В своем строгом и требовательном предмете Полина Антоновна видела и другое — совсем не математическое, но до крайности важное. Все, что ей самой нравилось в людях и что, по ее убеждению, нужно нашему человеку, все это математика растит и формирует: и волю, настойчивость, упорство, и фантазию, гибкость мысли, и в то же время железную логику, умение осмыслить вопрос и, не растекаясь в частностях, найти его главный стержень.

Конечно, эти же самые качества по-своему воспитывают и другие предметы и другие уроки, но математика — в первую очередь. Отсюда все: и подбор материала, и способ объяснения и опроса, и темп, и самый строй урока, и речь, и тон — весь стиль поведения учителя.

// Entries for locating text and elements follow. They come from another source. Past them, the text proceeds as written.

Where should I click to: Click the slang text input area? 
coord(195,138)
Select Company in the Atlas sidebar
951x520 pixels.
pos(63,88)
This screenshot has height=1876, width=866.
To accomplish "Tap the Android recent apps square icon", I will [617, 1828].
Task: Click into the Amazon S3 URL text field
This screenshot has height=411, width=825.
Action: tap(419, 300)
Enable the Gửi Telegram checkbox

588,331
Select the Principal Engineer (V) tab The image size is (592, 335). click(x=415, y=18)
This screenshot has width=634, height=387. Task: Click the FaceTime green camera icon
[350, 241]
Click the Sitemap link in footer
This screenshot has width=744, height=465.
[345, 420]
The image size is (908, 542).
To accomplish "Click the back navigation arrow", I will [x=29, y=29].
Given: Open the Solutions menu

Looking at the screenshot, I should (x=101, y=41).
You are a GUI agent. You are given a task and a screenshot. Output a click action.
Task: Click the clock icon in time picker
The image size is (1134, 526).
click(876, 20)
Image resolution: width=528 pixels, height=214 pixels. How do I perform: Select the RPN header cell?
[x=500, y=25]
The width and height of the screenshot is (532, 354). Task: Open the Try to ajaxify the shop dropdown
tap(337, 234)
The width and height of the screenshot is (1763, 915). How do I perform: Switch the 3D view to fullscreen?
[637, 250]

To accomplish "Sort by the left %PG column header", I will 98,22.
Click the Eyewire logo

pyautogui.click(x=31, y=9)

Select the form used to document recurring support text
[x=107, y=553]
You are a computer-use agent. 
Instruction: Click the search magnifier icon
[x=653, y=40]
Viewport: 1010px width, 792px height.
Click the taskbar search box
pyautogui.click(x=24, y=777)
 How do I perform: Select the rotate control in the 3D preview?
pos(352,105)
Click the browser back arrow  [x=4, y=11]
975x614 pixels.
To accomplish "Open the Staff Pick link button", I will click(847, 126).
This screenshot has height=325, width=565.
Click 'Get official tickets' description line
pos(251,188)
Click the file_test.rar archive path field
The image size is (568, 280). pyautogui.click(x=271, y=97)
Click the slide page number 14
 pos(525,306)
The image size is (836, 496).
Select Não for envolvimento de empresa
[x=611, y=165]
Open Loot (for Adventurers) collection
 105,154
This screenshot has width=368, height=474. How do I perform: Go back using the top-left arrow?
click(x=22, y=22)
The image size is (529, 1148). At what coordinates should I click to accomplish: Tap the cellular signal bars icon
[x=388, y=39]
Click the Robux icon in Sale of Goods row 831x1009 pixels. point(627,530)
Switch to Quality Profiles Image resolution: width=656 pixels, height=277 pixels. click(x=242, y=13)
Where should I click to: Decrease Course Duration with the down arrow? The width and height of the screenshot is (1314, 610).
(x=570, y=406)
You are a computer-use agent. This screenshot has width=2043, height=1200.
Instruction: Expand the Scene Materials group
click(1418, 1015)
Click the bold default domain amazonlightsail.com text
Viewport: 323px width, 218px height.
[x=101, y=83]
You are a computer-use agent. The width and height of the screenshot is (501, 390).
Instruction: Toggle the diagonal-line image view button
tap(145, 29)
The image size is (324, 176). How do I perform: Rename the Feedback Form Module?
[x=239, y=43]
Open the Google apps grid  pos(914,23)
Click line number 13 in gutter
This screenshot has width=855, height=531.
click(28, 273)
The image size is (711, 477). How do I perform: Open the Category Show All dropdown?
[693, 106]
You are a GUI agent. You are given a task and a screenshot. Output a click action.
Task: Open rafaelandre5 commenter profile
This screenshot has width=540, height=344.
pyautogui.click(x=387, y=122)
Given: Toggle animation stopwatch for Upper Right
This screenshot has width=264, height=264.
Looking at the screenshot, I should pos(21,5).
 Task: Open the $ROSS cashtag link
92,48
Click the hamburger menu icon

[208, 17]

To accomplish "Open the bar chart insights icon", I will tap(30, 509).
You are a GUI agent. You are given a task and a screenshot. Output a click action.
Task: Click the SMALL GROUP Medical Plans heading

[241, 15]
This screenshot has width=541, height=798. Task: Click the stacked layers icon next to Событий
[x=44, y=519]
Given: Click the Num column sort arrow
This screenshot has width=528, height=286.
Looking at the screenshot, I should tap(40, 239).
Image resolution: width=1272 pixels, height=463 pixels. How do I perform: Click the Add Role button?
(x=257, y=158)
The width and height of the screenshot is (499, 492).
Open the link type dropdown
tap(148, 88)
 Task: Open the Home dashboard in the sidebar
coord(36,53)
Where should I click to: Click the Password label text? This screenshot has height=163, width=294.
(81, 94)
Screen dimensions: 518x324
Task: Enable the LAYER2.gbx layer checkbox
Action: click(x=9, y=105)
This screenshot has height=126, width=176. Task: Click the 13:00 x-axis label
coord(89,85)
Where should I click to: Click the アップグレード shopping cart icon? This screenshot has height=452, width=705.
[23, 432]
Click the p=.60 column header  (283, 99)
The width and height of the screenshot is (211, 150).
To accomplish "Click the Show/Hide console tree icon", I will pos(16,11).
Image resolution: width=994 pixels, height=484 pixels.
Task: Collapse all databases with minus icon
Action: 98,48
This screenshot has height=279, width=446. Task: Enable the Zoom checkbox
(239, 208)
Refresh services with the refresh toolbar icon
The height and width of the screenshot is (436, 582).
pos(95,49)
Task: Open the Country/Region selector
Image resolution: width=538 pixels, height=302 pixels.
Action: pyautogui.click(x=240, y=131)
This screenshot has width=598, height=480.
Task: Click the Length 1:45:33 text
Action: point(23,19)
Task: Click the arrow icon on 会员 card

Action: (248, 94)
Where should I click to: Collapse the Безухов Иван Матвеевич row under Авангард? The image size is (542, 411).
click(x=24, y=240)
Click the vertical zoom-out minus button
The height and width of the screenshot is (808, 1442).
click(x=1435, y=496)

Так и Полина Антоновна. Она должна видеть на уроке всех и всех держать в состоянии готовности: одного она спрашивает у стола, другие у доски выполняют свои задания. Но вот двое на задней парте мирно беседуют о том, каких девочек, из какой школы пригласить на предстоящий вечер, кто-то в другом углу мастерит из бумажки голубя, — все это нужно видеть и на все реагировать и в то же время вести урок, его логическую линию.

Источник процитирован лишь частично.